EXERCISE AIM
Leaving the pictures aside, transcribe only and exactly the lines from the one with "Task: Open Armenia team entry" through the end of the entries, both included.

PROVIDED MATERIAL
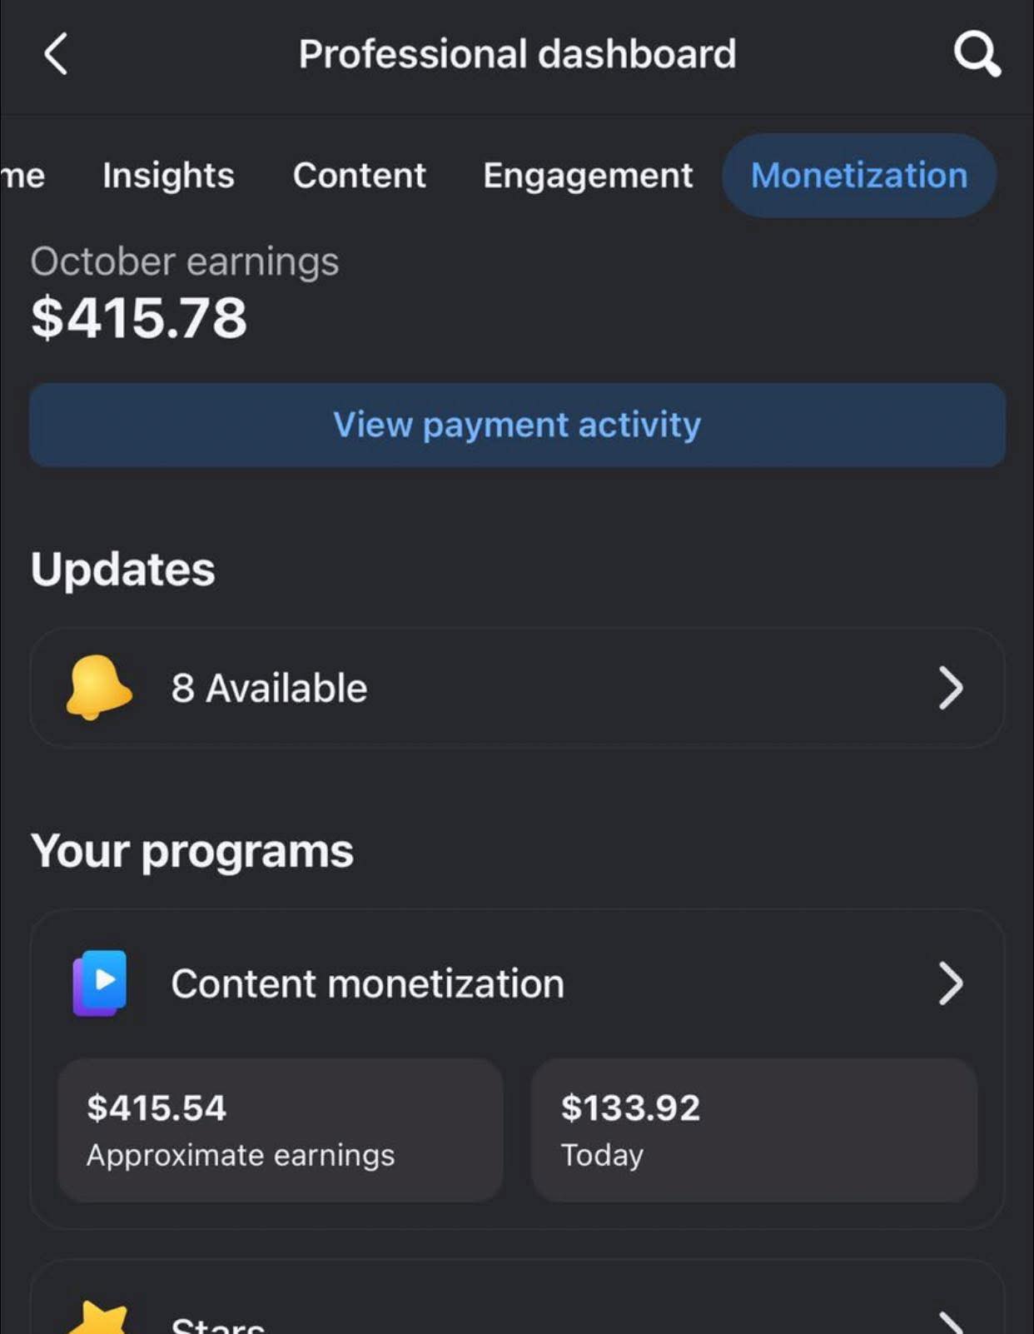Click View payment activity button
This screenshot has width=1034, height=1334.
pyautogui.click(x=517, y=425)
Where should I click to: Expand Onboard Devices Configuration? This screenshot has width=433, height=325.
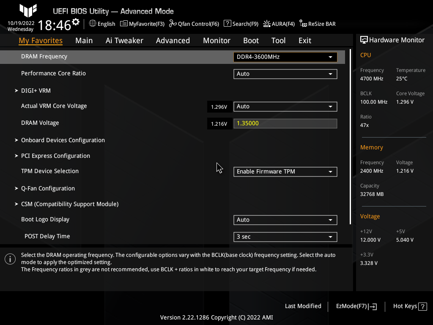[63, 140]
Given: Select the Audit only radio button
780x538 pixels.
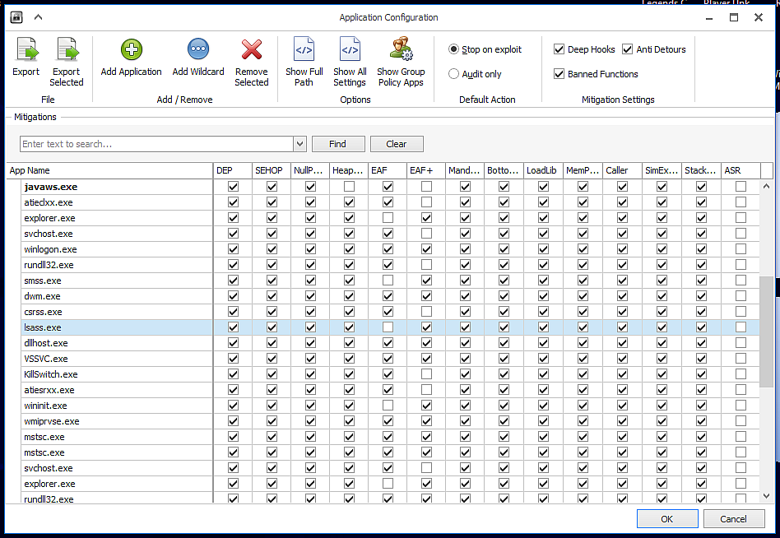Looking at the screenshot, I should click(x=454, y=74).
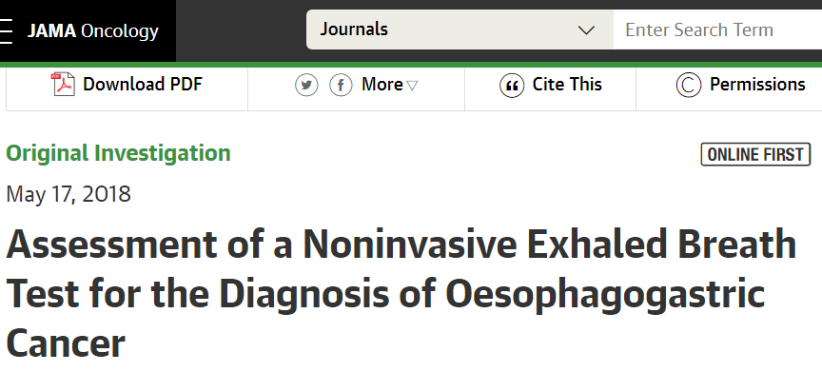Viewport: 822px width, 372px height.
Task: Click the ONLINE FIRST badge
Action: (x=755, y=154)
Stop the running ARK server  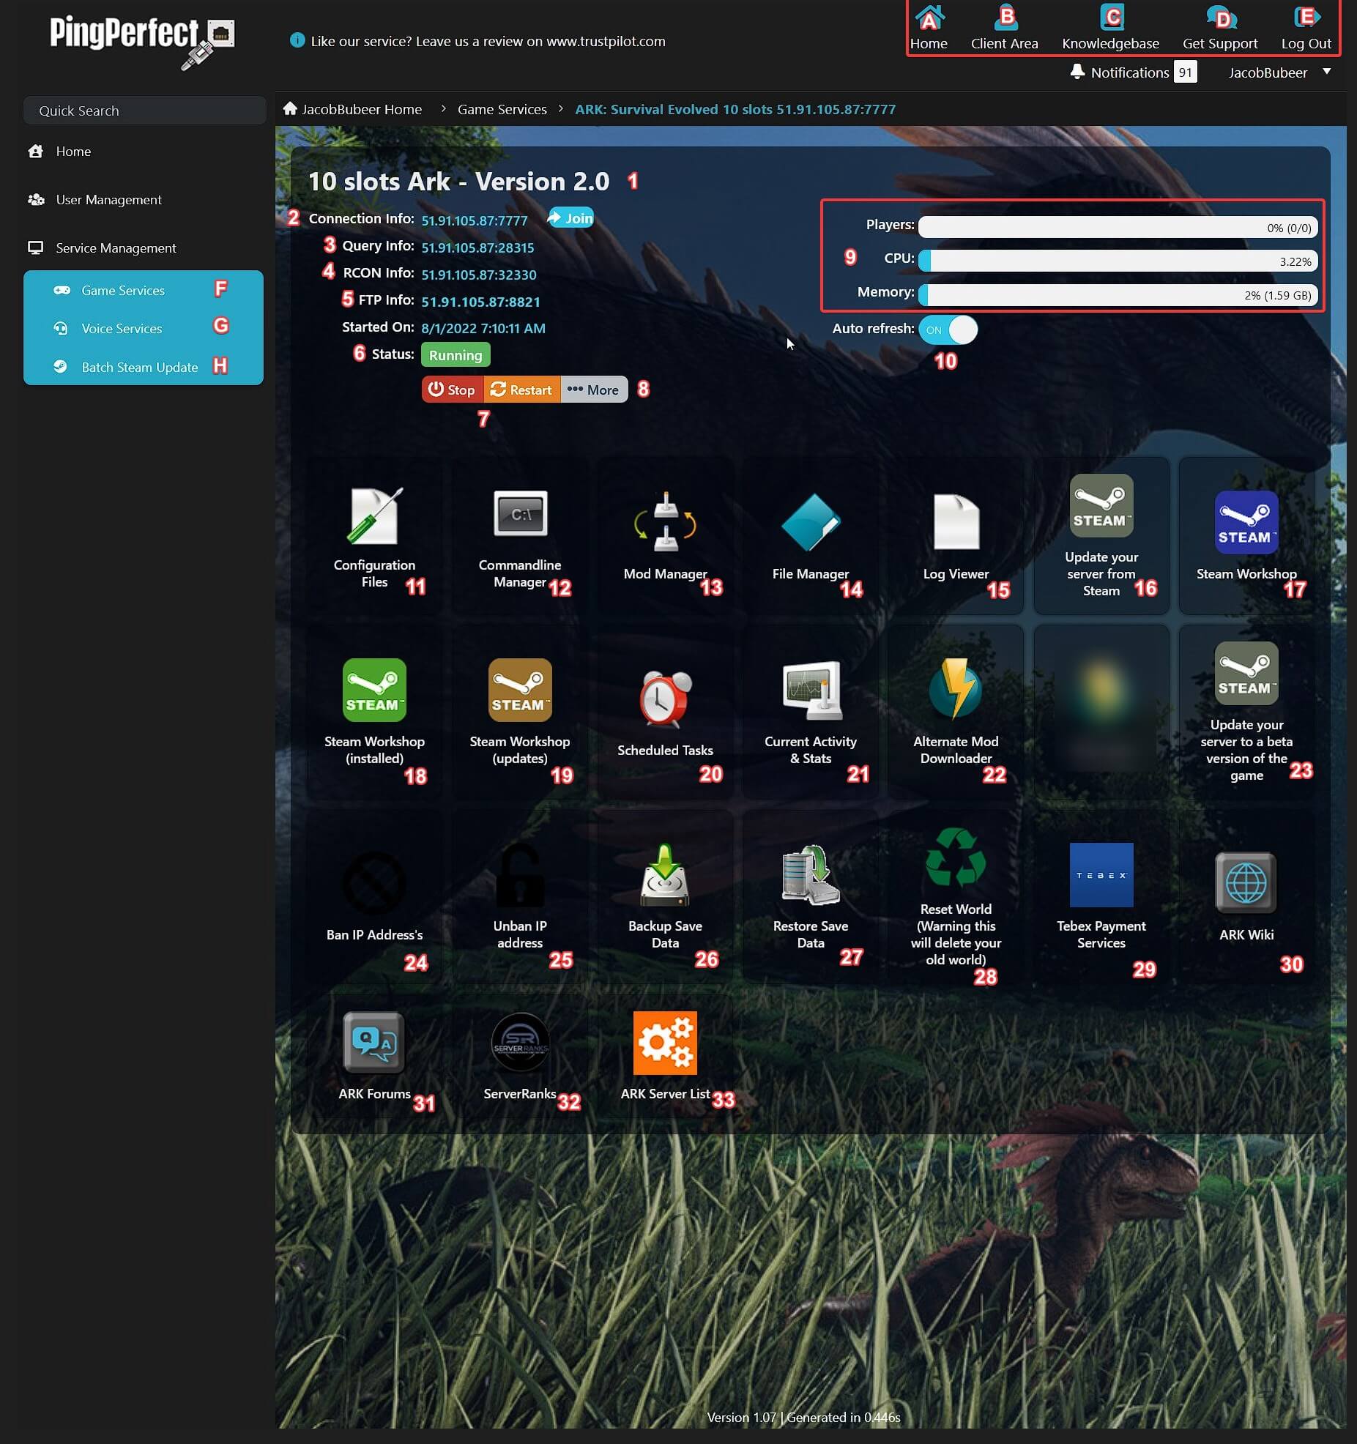pos(452,390)
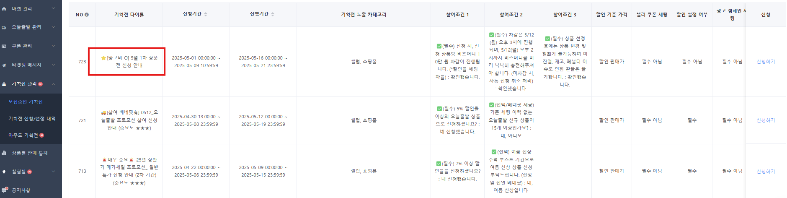Open 기획전 신청/선정 내역 submenu
The width and height of the screenshot is (787, 198).
pos(32,119)
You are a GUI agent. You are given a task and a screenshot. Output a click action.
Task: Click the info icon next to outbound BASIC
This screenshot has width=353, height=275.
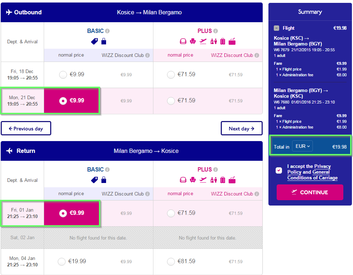(x=108, y=31)
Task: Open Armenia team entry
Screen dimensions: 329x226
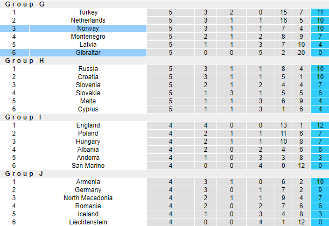Action: 88,182
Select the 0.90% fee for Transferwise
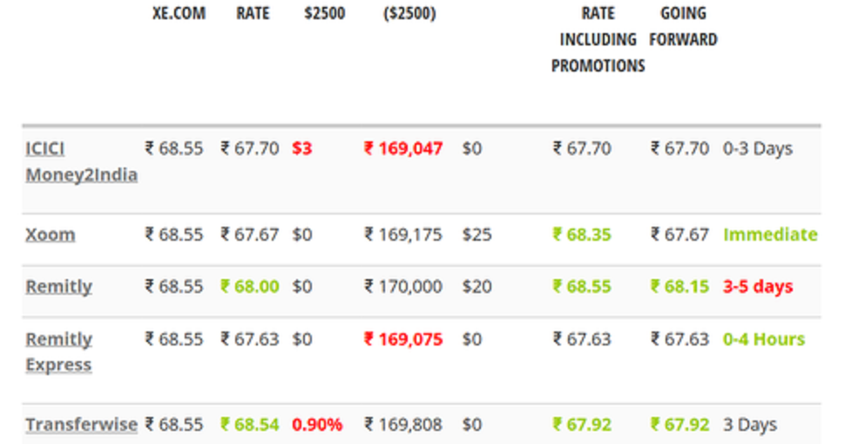The image size is (845, 444). pos(317,425)
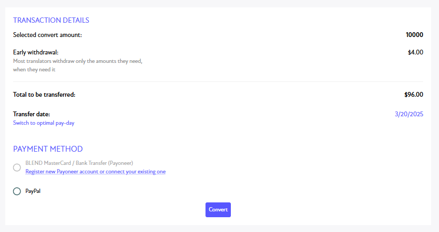This screenshot has height=232, width=439.
Task: Select the BLEND MasterCard Payoneer radio button
Action: [x=17, y=168]
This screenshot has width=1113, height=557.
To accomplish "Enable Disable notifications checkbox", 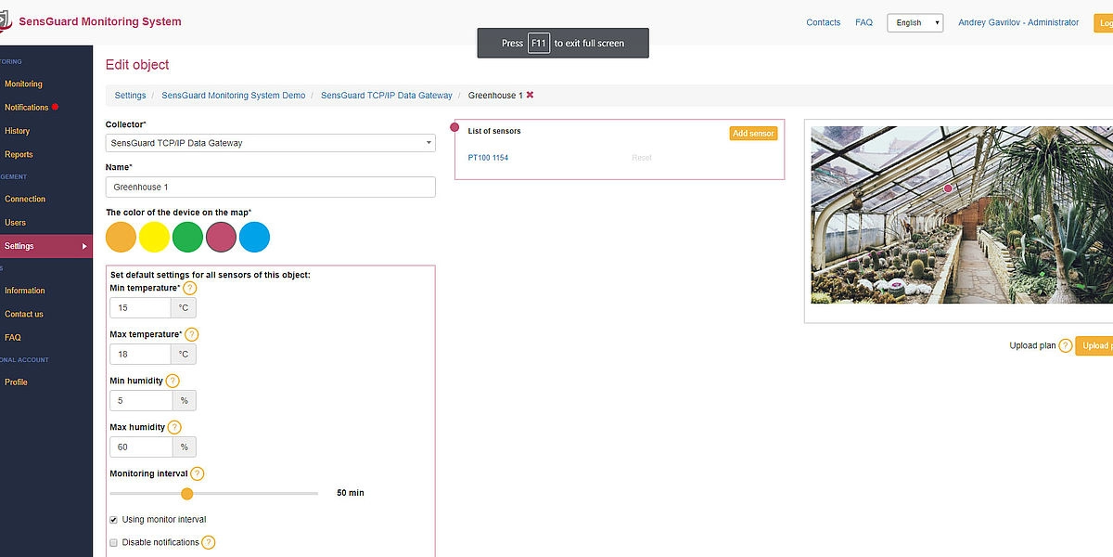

FINISHED EXERCISE
Task: Open Armenia team entry
Screen dimensions: 329x226
Action: 88,182
Select the 0.90% fee for Transferwise
The image size is (845, 444). pos(317,425)
This screenshot has height=232, width=439.
Task: Select the BLEND MasterCard Payoneer radio button
Action: [x=17, y=168]
This screenshot has width=1113, height=557.
To accomplish "Enable Disable notifications checkbox", 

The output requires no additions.